I taught a graduate class for some teachers from my district last weekend. It’s one of the ways our district offers professional development to our teachers by partnering with a local university. The teachers in my class were coming to learn about tools for connecting, communicating, and collaborating inside and outside of their classrooms. Some of these teachers had taken my classes before, but they had not used many (if any at all) of the tools and ideas we were going to be exploring. I started class very excited about the opportunities that await them as they use these tools in their classrooms.
One moment in particular on Saturday the teachers really saw the potential to connect their classrooms to virtually anywhere in the world, and that was when we talked about Skype. I had my good friend Steven Anderson Skype into our class (on a Saturday morning) from North Carolina. Steve and I did a bit of virtual team teaching for about 15 minutes on the potential that Skype has to take our students pretty much anywhere in the world. None of the conversation focused on how to use the Skype software itself. We solely focused on its instructional use to connect our students to other classrooms, experts, and authors around the world. Talk about authentic learning experiences! If you didn’t know, Skype now has an entire section of their website devoted to helping teachers connect with other teachers and have students work collaboratively work on various projects. I really love it when a big company like Skype recognizes the need to put a big focus on education. Major hat tip to Skype for doing this and I’m excited to see it grow.
My teachers were very excited at the thought of being able to Skype an author into their classroom, become pen pals with a class in another country, or virtually take their students to a science or history museum. All for the small investment of installing a free piece of software and purchasing a webcam. Many of these teachers already had a webcam in their classroom but were only using it as a document camera! I don’t consider that any fault of theirs. It made me wish I had worked with teachers more widespread much sooner (we do have some teachers here and there already using Skype).
My daughter is in kindergarten and already understands the power of Skype. See, one of her classmates has been very sick this year and has had to miss a lot of school due to treatments and hospital stays. My daughter’s teacher has kept the class connected with this student via Skype regularly throughout the school year. This way the student does not feel like they’re missing out (as much) nor do the students have to wonder how their classmate is doing when physically absent from school. One time they even got to Skype while the student was in the hospital and learned about the various tubes and machines they saw next to the hospital bed.

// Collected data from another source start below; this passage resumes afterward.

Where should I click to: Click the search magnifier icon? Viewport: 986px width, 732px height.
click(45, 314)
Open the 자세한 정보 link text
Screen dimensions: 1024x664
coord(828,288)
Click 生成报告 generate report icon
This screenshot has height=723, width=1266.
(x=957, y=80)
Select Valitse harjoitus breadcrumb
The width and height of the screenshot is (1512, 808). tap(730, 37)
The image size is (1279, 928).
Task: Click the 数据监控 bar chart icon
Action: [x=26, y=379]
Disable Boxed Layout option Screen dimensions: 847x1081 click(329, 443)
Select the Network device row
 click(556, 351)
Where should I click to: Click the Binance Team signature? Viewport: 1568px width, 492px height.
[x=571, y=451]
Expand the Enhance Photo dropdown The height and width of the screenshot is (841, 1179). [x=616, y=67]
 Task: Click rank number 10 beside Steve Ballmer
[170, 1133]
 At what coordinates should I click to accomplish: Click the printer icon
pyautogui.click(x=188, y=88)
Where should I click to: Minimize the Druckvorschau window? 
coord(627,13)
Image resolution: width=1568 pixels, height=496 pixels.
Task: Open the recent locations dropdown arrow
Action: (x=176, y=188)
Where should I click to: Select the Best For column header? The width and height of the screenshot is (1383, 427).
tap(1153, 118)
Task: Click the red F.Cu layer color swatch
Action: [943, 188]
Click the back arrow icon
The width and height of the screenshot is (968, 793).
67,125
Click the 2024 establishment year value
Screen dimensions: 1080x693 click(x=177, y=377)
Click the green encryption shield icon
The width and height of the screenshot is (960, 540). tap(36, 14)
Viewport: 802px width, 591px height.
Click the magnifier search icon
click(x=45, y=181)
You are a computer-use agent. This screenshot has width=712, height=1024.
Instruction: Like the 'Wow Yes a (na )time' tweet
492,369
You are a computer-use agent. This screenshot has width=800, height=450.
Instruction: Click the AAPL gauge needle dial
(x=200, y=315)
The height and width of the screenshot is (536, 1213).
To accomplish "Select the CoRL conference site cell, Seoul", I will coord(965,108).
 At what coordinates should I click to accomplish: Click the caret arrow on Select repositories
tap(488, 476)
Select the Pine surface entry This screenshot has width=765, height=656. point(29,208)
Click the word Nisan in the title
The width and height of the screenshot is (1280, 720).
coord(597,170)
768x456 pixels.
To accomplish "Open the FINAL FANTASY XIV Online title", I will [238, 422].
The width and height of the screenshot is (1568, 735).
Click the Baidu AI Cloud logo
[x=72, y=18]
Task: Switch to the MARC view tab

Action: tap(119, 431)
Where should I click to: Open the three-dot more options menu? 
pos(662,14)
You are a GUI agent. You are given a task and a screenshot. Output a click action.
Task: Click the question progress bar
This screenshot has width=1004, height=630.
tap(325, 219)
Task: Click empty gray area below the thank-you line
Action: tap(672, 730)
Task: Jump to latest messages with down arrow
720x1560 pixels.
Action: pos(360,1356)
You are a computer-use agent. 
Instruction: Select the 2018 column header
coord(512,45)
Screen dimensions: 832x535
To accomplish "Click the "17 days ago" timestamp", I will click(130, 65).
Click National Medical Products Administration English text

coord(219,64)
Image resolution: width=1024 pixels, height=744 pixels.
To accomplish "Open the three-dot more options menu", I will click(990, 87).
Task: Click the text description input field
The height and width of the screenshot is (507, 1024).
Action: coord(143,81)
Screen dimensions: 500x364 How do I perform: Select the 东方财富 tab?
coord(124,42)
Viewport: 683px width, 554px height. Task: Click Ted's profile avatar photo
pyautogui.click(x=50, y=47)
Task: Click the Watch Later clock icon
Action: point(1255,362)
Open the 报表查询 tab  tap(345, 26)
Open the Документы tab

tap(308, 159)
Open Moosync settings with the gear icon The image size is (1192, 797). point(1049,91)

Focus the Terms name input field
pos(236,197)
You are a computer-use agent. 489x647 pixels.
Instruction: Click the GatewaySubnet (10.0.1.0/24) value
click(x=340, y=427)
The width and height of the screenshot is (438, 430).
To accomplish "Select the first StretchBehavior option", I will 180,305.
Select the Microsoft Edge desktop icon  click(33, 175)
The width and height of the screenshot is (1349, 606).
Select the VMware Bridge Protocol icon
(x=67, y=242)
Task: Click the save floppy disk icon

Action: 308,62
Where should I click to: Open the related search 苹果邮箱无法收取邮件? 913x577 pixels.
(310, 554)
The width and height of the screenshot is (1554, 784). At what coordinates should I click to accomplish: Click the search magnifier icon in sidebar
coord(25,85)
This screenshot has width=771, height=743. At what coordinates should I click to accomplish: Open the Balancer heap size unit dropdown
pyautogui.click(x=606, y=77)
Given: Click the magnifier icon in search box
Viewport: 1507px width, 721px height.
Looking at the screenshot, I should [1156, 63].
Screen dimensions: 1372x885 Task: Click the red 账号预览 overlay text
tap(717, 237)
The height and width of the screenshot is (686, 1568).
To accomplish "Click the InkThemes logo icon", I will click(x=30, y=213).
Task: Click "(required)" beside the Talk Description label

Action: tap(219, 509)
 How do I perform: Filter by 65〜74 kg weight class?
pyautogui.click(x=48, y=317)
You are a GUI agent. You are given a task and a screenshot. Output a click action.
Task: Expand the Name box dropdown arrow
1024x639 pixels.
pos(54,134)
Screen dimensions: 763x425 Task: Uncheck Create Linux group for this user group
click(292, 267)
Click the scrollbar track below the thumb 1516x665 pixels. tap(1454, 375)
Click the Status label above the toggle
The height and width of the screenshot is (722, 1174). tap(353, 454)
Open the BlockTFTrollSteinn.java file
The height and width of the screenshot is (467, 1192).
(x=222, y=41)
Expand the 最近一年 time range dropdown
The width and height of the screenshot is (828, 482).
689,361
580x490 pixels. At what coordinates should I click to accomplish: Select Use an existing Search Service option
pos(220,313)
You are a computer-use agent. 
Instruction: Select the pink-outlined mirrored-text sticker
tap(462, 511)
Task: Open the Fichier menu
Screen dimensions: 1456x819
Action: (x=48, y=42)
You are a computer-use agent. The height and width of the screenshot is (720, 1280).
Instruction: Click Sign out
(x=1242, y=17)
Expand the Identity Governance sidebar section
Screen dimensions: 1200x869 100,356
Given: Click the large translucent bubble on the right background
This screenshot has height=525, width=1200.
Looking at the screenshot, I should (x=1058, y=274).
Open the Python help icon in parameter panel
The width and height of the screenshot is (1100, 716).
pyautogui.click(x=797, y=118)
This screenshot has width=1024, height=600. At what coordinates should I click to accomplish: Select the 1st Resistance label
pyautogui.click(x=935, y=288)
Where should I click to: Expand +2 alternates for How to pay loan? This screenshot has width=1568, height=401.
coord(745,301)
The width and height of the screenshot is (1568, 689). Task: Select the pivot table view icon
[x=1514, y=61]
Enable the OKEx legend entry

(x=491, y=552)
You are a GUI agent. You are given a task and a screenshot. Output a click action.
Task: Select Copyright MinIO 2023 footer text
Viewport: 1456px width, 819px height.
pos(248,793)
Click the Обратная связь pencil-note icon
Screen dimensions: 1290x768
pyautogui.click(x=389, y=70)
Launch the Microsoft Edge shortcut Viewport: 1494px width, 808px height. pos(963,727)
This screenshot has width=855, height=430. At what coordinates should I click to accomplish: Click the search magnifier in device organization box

My daughter talks about it all the time and gives updates at home about their Skype visits. Pretty heartwarming and pretty powerful huh? I love that her teacher has made this a priority all during the school year.
I was recently talking to another good friend of mine, Shannon Miller, who is a pro at connecting her students to other classrooms, professionals, and generally awesome people all over the globe. She recently even won a Shorty award because she’s so good at this! Shannon and I were talking about how it exciting it is to see kids excited about this. We also talked about how very important it is for schools to be doing this. Why aren’t we doing this at school more? Is it really that difficult to pull off? Free software, a webcam, and an internet connection is all we’re talking about. Of course there’s a time factor upfront for the teacher to make the connection and get it scheduled and everything organized that goes with it, but the payoffs are so well worth it don’t you think? Kids getting to learn about dinosaurs from an archeologist who is actually at the dig site, or students getting to ask questions to an author whose book they just finished reading. That’s powerful stuff folks!
I invite for you to read another post written recently by my friend Eric Sheninger, Principal of New Milford High School in New Milford, New Jersey that is titled Learning Like Never Before. Skype is just one of many tools that allows our students to learn like never before. If you’re already doing this, please don’t forget to share with as many as you can. We truly can’t afford to not do this for our kids. I want to share with more teachers about making meaningful connections across our districts, states, and countries.